Why am I seeing duplicate field values under inter...

cc3658 · ‎01-30-2018

Can anyone tell my why I am see duplicate host values (1 uppercase and 1 lowercase) in my interesting fields and how to fix it. I have checked inputs.conf and server.conf, they both show the uppercase version. I am not sure where this second host name is originating from.

migullmills · ‎04-04-2022

Not sure if this is still needing answers after two years, but for anyone searching. I think Ingesteval fixes this as the sourcetypes you are ingesting are coming in with multiple cases. So identify one that is coming in upper and change it to lower : Start by editing

transforms.conf

[host]
INGEST_EVAL = host=lower(host)

props.conf

[my_sourcetype]
TRANSFORMS = host

fields.conf

[host]

INDEXED = True

This will make the selected source come across as lower (can also be eval to upper). Find each sourcetype coming in as upper case and bring it to lower. Or vice versa for upper
https://docs.splunk.com/Documentation/SplunkCloud/latest/Data/IngestEval

lakshman239 · ‎03-08-2018

yes, you can override in transforms.conf with the values you want or you can use a regex to extract from the event.
[yoursourcetype]
REGEX = (.+)
DEST_KEY = MetaData:Host
FORMAT = host:my_host

micahkemp · ‎01-30-2018

If the sourcetype is syslog, the syslog-host transform will set the hostname based on the value in the event itself.

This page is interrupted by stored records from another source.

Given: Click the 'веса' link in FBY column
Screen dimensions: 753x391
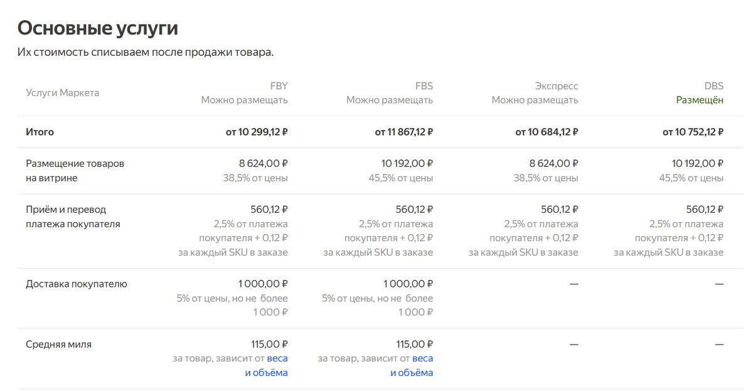Looking at the screenshot, I should [x=277, y=358].
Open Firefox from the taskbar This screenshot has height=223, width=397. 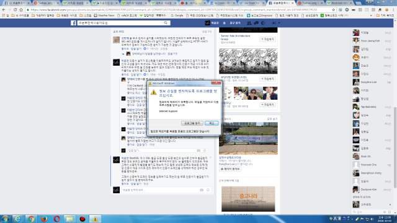click(x=44, y=219)
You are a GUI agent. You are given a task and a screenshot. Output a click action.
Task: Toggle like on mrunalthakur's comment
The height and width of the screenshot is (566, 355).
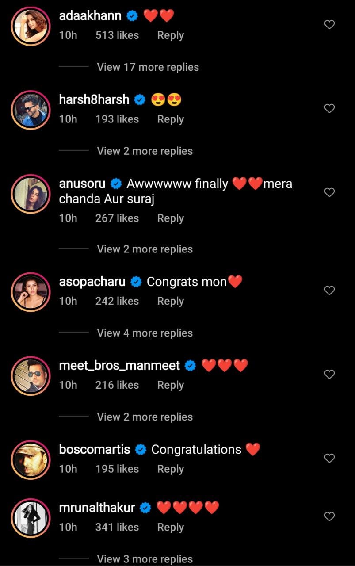point(329,516)
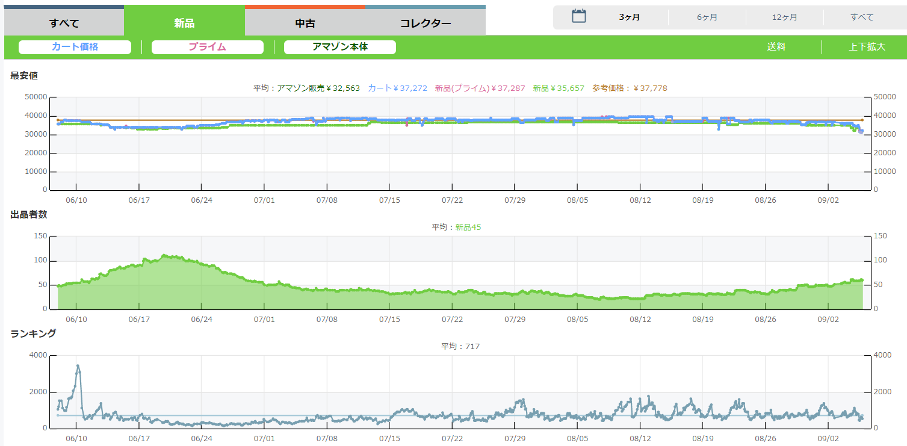Click the peak of the ranking spike near 06/10
The height and width of the screenshot is (446, 907).
click(x=78, y=366)
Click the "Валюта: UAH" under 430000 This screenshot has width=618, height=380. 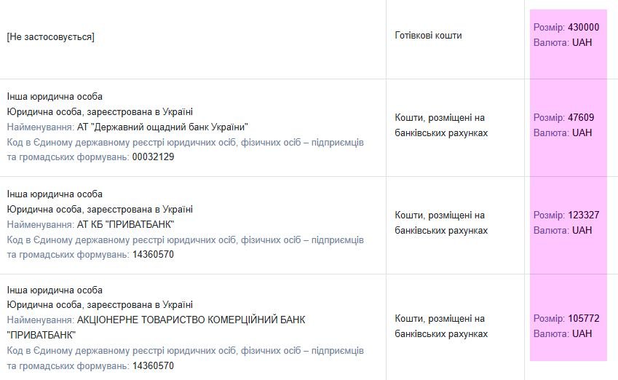pyautogui.click(x=563, y=42)
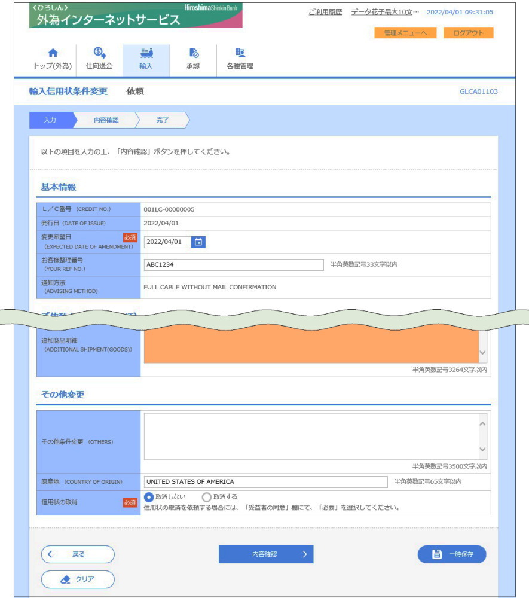
Task: Open the 仕向送金 remittance icon
Action: point(99,53)
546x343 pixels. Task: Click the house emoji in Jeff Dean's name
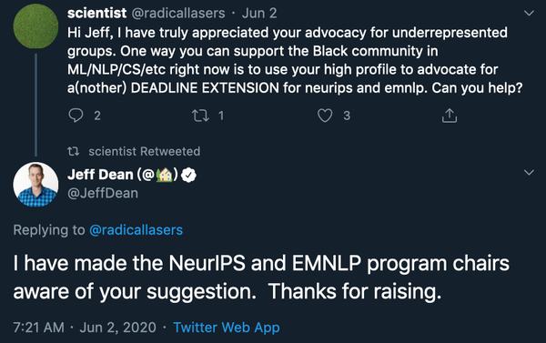point(164,175)
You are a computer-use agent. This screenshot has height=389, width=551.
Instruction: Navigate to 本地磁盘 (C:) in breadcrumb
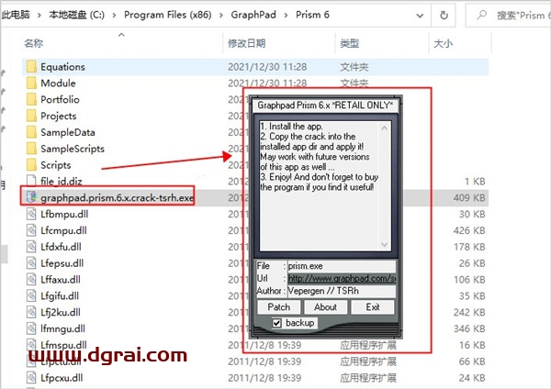89,16
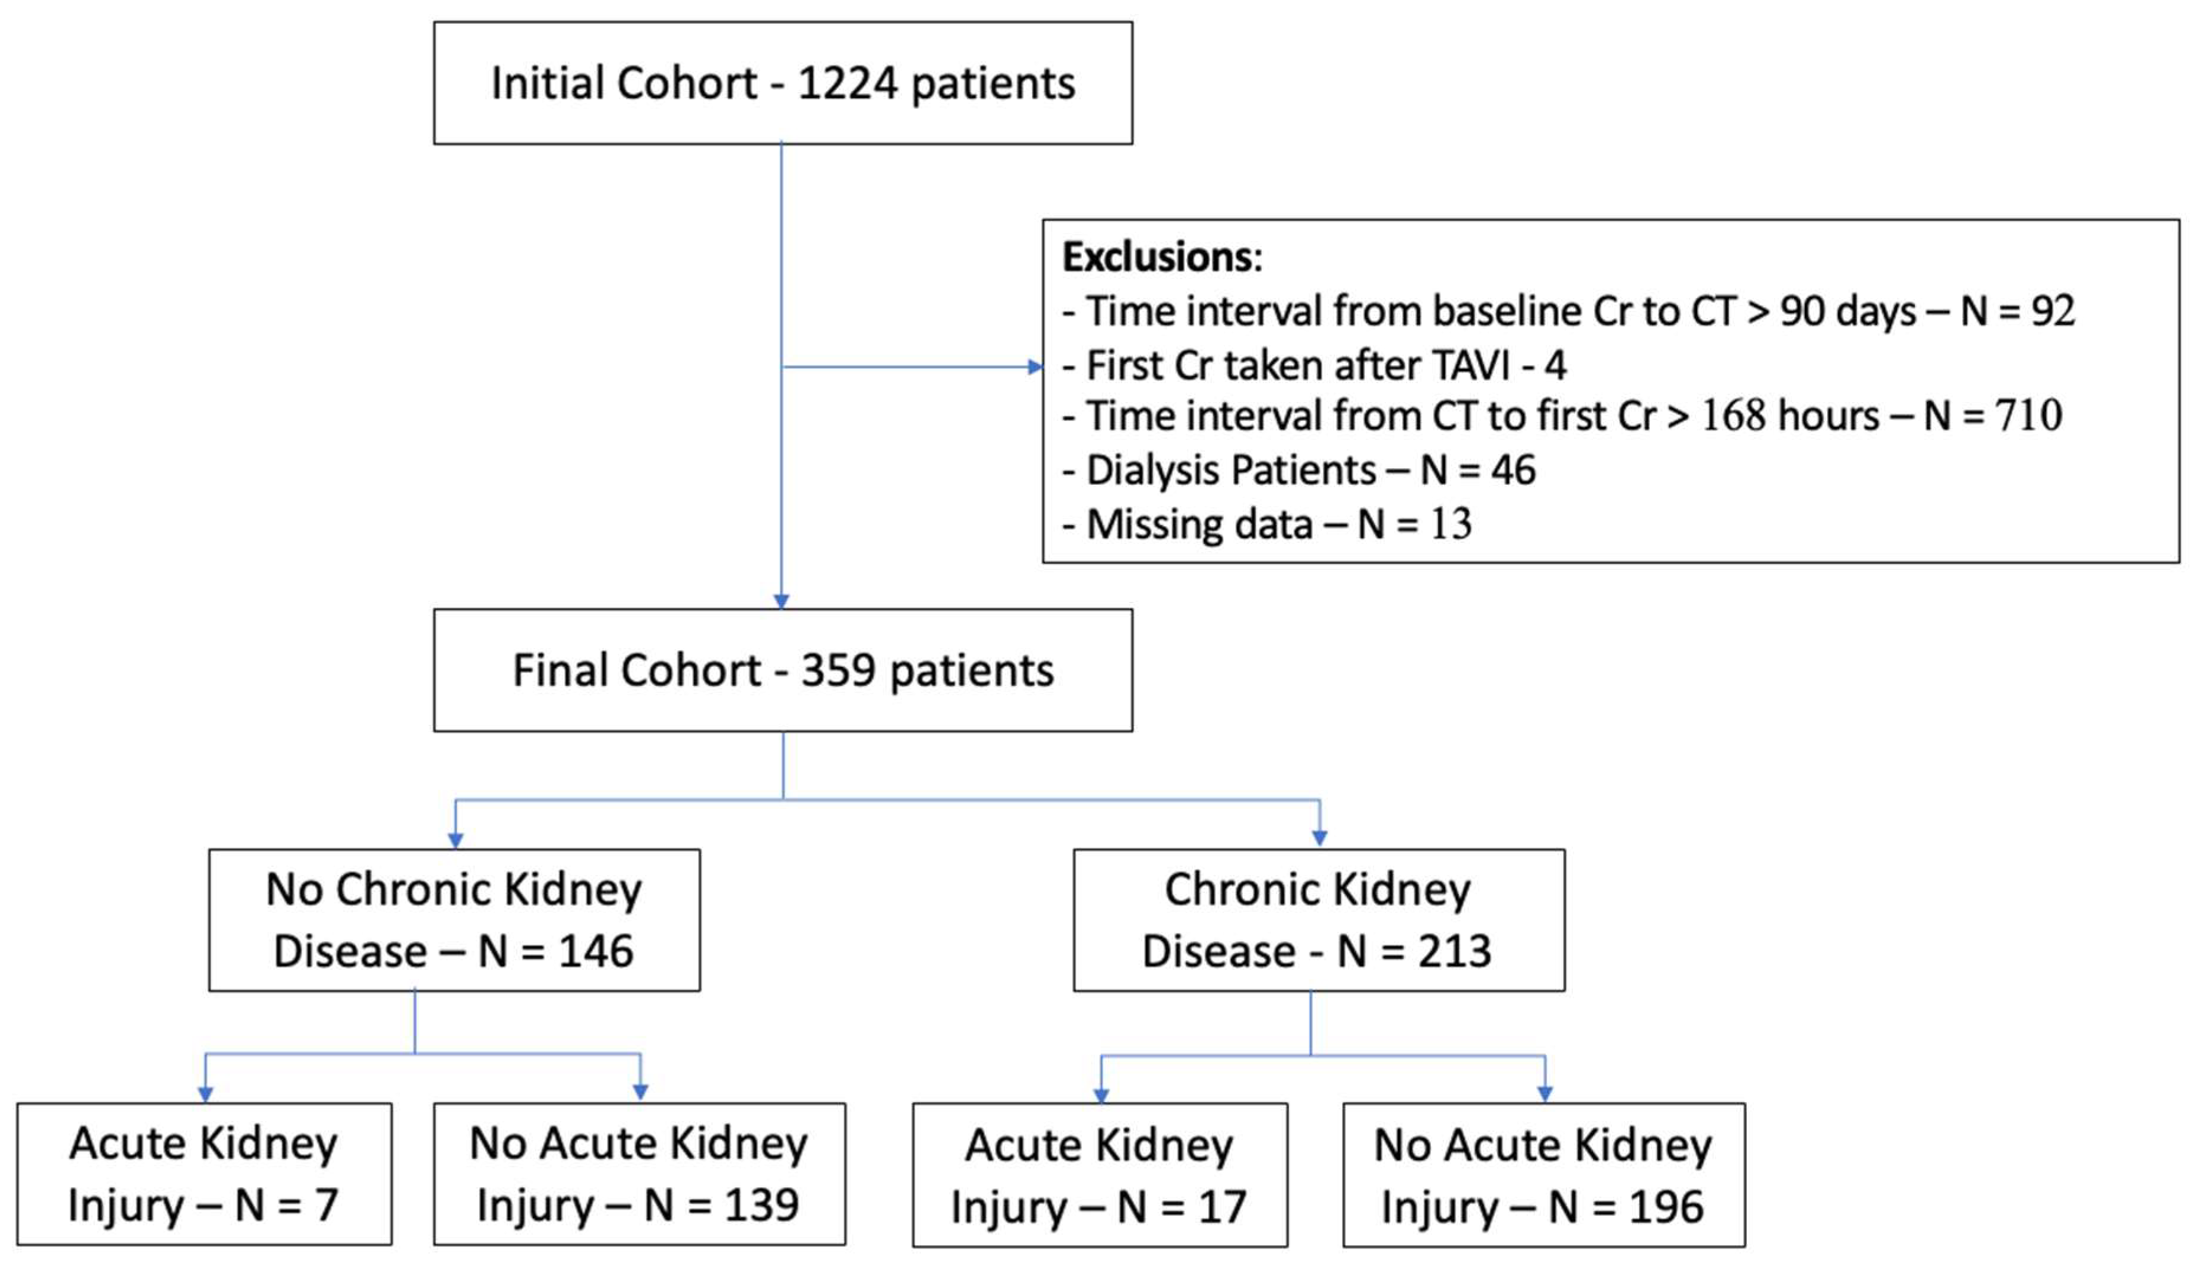Click the arrowhead above the N = 7 box
The width and height of the screenshot is (2197, 1267).
pos(205,1093)
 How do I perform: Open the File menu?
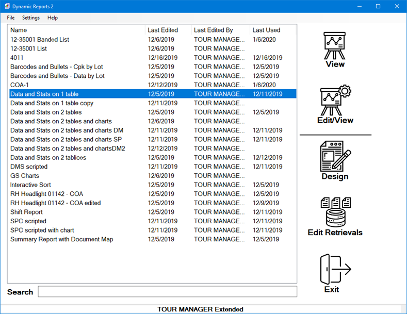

For the events that have the unexpected host value, what is the sourcetype, and can you paste the _raw values for them as well?

cc3658 · ‎03-08-2018

Yes, the sourcetype is syslog. How would I correct it? A change to the syslog-host transform or a conf file on the host itself? Thanks!

niketn · ‎01-30-2018

@cc3658 check the source and also sourcetype for the two hosts.

____________________________________________
| makeresults | eval message= "Happy Splunking!!!"